Root Me CTF Writeups (Part 1)

In today’s writeup, I solved some network challenges of the Root Me platform which is a great platform to practice your hacking and infosec skills. I would recommend it everyone who’s a beginner to atleast give it a try. It has challenges from beginner to advance difficulties. I hope you’ll get to learn from this writeup. I am also writing this writeup for beginner’s so that if they ever get stuck anywhere they can refer to my writeup. Let’s get started now. Enjoy!

FTP - Authentication

In this challenge, we are given a .pcap file which is also called Packet Capture file. As per the challenge, a file has been received through the FTP protocol so our objective is to recover the password used by the user for the FTP authentication. Let’s open the file in the Wireshark program and start analyzing.

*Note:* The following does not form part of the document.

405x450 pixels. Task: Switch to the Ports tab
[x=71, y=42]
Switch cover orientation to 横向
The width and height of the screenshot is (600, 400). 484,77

I filtered out the FTP packets and followed the TCP Stream of the first packet. I found the username and password used for the FTP authentication.

Flag: cdts3500

TELNET - Authentication

Just like the previous challenge, we are given .pcap file in the challenge as well. Let’s fire up the Wireshark and fulfill our objective which is to user password on this TELNET session capture.

I filtered out the TELNET packets using the telnet filter and followed the TCP Stream of the first packet.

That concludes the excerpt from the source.